### INPUT DATA
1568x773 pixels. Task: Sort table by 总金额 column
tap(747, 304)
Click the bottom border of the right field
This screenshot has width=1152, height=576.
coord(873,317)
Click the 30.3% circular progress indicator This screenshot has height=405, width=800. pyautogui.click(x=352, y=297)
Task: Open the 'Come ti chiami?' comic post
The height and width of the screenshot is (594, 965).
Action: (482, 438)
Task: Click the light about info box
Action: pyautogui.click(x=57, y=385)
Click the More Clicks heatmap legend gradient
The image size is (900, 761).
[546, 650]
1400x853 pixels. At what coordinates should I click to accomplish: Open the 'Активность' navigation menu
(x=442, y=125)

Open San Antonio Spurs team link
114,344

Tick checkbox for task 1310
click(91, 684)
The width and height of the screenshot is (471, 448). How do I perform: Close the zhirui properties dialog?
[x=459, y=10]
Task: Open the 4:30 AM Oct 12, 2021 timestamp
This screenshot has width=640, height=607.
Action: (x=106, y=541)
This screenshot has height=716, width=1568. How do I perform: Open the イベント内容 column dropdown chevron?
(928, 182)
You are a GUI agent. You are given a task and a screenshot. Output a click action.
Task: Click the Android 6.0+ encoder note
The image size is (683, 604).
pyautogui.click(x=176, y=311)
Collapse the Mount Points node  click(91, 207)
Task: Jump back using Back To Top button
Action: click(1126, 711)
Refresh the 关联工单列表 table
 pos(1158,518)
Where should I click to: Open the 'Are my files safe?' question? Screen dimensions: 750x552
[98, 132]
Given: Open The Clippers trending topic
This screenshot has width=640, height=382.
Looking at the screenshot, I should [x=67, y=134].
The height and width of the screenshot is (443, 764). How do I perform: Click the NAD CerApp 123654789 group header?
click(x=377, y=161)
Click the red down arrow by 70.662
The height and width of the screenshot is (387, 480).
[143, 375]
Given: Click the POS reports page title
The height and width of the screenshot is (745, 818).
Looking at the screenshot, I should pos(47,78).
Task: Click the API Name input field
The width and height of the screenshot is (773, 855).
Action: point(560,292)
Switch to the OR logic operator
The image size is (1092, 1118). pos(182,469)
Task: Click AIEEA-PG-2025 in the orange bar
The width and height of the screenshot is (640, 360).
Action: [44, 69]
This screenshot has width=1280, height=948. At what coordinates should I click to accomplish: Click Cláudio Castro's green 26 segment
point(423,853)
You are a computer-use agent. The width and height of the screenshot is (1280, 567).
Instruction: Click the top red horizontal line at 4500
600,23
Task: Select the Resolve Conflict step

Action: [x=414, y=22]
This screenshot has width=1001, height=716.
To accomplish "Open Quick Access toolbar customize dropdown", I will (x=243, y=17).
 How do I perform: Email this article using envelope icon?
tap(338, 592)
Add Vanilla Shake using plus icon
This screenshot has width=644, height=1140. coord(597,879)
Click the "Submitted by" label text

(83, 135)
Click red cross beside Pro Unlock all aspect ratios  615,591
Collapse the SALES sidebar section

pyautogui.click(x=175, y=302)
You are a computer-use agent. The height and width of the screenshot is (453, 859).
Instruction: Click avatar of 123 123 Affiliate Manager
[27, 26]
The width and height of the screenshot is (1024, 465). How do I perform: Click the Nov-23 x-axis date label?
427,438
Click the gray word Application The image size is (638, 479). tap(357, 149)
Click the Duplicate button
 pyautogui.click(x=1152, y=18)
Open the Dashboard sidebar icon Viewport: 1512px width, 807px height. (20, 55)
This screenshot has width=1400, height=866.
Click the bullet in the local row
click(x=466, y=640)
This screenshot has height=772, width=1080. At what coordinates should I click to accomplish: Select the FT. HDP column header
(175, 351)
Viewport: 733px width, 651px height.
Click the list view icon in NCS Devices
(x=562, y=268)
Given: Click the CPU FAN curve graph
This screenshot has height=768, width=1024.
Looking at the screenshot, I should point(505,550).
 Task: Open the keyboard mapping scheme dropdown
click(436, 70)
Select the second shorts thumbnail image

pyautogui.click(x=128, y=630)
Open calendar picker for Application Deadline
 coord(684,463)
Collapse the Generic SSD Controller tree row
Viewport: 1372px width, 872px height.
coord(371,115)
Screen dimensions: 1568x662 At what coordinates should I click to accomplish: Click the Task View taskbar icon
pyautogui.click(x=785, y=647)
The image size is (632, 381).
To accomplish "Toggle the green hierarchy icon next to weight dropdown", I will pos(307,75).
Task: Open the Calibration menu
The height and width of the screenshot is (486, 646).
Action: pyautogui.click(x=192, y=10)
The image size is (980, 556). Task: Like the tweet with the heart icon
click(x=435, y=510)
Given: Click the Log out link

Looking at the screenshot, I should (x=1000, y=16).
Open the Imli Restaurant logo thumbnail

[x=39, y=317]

### WHAT TO PRODUCE
Rewrite every line of the material from the line with "Open the Dashboard" to the line with "(x=562, y=268)", both included. Leave the requests unchanged and increase each coordinate in the answers by 30.

### TASK ANSWER
Open the Dashboard sidebar icon Viewport: 1512px width, 807px height. (50, 85)
This screenshot has width=1400, height=866.
Click the bullet in the local row
click(x=496, y=670)
This screenshot has height=772, width=1080. At what coordinates should I click to accomplish: Select the FT. HDP column header
(205, 381)
Viewport: 733px width, 651px height.
Click the list view icon in NCS Devices
(x=592, y=298)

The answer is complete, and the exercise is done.